[Goals]:
1 > Answer these from the text on Vyacheslav Ivanov:
(a) At which three Olympic Games did he win gold in the single sculls?
(b) Who is the only other person to have won three gold medals in the single scull?
(c) Into which lake did Ivanov drop his gold medal at the award ceremony?
2 > Quote the text on Vyacheslav Ivanov word for word, from "Vyacheslav Nikolayevich Ivanov" down to "1964 Tokyo Games.".

[Text provided]:
Vyacheslav Nikolayevich Ivanov (; born 30 July 1938) is a former rower, and one of the most accomplished rowers of his generation. He rowed for the Soviet Union, and he won the Olympic gold medals in the single sculls class at the 1956 Melbourne Games, the 1960 Rome Games and the 1964 Tokyo Games.

Ivanov was the first man to win the single sculls event three times in the Olympics. At the time, only Americans Jack Kelly Sr. and Paul Costello and Briton Jack Beresford had won three Olympic gold medals in the sport of rowing (since surpassed by Steve Redgrave and others). The only other person to match Ivanov's achievement and win three gold medals in the single scull is Finland's Pertti Karppinen.

Rowing career 
Ivanov started as a boxer, in 1950. Starting from 1952 he combined boxing with rowing, eventually chose the latter sport. By 1955, at the age of 17, he won the USSR junior championships and finished third in the senior championships, beating the Olympic single scull champion Yuriy Tyukalov in the process. In 1956, he won his first Soviet and European titles and an Olympic gold medal. At the Olympics he was in fourth place at the 1500 meter mark. With only 500 meters left, he began a devastating sprint, catching Teodor Kocerka, Jack Kelly Jr., and then Stuart Mackenzie who had led the entire race. At the award ceremony, excited, Ivanov dropped his gold medal into Lake Wendouree, where the race took place. His diving attempts to rescue the medal failed, and the IOC later provided him with a replacement.

Recorded data:
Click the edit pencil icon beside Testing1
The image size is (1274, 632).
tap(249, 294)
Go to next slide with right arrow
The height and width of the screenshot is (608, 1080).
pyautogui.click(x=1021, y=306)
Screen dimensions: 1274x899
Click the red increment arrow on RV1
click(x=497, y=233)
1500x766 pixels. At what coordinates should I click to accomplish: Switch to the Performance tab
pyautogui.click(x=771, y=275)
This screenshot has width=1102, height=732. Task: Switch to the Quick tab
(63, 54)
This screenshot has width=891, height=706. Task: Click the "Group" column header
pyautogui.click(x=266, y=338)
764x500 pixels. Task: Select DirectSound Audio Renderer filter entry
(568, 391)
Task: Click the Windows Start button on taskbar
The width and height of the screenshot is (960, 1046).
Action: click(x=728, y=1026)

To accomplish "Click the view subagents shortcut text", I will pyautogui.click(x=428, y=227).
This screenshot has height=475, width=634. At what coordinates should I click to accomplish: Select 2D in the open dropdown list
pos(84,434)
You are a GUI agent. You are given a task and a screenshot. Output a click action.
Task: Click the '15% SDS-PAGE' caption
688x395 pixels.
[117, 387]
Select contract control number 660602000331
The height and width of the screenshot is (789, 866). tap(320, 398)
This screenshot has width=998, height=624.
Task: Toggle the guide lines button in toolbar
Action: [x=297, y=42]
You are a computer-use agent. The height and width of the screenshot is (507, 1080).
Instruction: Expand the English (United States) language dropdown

[Answers to each task]:
1 >
(a) The 1956 Melbourne Games, the 1960 Rome Games and the 1964 Tokyo Games.
(b) Finland's Pertti Karppinen.
(c) Lake Wendouree.

2 >
Vyacheslav Nikolayevich Ivanov (; born 30 July 1938) is a former rower, and one of the most accomplished rowers of his generation. He rowed for the Soviet Union, and he won the Olympic gold medals in the single sculls class at the 1956 Melbourne Games, the 1960 Rome Games and the 1964 Tokyo Games.